Former Reason editor Virginia Postrel has a great piece at Bloomberg View about how the Authors Guild (est. 1912) is attacking an upstart group, the Authors Alliance, and teh Internet BECAUSE COPYRIGHT!
It's only a little more complicated than that. The Authors Guild sued Google for daring to digitize books, thus allowing potential readers to discover them online (the Guild lost its case).
On the Guild's official blog, a member attacked the Author's Alliance as "an astroturf organization" tailored to "academics and hobbyists" rather than real writers. The alliance bills itself as support for "authors who write to be read."
Postrel neatly dissects what's wrong with the Authors Guild's attempt to hold back the march of time, technology, and a rival advocacy group.

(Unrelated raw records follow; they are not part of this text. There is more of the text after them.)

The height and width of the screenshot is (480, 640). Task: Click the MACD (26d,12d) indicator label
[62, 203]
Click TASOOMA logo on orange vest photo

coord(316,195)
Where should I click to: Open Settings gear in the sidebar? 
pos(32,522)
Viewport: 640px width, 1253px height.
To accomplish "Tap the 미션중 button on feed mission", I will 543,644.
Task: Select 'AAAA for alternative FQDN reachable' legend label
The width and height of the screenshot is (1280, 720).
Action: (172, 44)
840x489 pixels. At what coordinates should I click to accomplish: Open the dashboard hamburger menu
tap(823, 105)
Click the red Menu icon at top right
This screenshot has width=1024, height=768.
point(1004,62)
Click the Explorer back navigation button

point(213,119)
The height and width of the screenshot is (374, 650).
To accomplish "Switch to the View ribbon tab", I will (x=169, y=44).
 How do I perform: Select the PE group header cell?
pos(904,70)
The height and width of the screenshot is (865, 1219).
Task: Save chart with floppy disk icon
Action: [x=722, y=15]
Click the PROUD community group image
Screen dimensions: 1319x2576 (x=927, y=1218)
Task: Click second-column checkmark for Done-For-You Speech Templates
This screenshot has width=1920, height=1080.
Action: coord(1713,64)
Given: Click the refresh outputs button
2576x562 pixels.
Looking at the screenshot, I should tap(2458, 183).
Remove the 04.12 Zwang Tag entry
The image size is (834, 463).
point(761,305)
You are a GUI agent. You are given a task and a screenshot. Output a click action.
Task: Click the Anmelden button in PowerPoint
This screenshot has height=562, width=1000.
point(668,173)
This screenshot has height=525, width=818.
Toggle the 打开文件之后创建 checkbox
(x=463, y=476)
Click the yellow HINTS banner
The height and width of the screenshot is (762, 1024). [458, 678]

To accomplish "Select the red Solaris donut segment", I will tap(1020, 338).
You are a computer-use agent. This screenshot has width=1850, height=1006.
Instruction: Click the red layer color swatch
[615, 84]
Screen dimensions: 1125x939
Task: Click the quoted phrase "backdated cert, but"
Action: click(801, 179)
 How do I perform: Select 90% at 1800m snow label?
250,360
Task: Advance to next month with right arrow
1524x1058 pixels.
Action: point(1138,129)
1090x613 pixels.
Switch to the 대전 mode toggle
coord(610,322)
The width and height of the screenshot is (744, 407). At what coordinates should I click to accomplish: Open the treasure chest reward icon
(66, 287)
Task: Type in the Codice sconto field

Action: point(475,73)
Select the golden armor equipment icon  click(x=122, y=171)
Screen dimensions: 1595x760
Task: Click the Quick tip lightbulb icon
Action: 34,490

The Internet has unquestionably made it more difficult to make a living as a writer. But the problem isn't copyright infringement. It's competition. We've gone from a world in which reading material was relatively scarce and expensive to one in which it's overabundant and nearly free. And it's much, much harder to get readers to hear about your book. Reviews and excerpts get lost in the vast sea of online content. Online retailers haven't found good substitutes for bookstore browsing. Scanning books to make them searchable doesn't hurt sales. It gives those works a prayer of being found.
It also saves books from "digital oblivion." For increasing numbers of readers, a book that doesn't show up in a Google search or can't be linked to in some way online might as well not exist. The scanning the Authors Guild wants to block rescues old titles from the memory hole. Going forward, it means that today's new titles will have a chance of enduring, at least as searchable files, for as long as the websites are preserved by the Internet Archive. Do you want your latest book to be as easy to discover in 10 years as one of today's cat videos or Buzzfeed listicles? Or do you want it to go down the memory hole unless you post it online for free?
Postrel notes that there is a "perverse logic" to the Guild's stance. Its members who are writing new books benefit if older ones are not as easy to find (even as that makes it harder to write well-researched new books). But this is bad thinking, especially from folks who typically talk about how important it is to be grounded in history and tradition. Fact is, the publishing establishment and certainly those who are well compensated under the status quo publishing world hate change and the general leveling that's been made possible via the Internet. If you're, say, Erica Jong (a critic of the Authors Alliance and anything that threatens a system that has rewarded her handsomely), it's easy to understand why you fear change. But for the rest of us trying to make a living putting pixel to page? Not so much.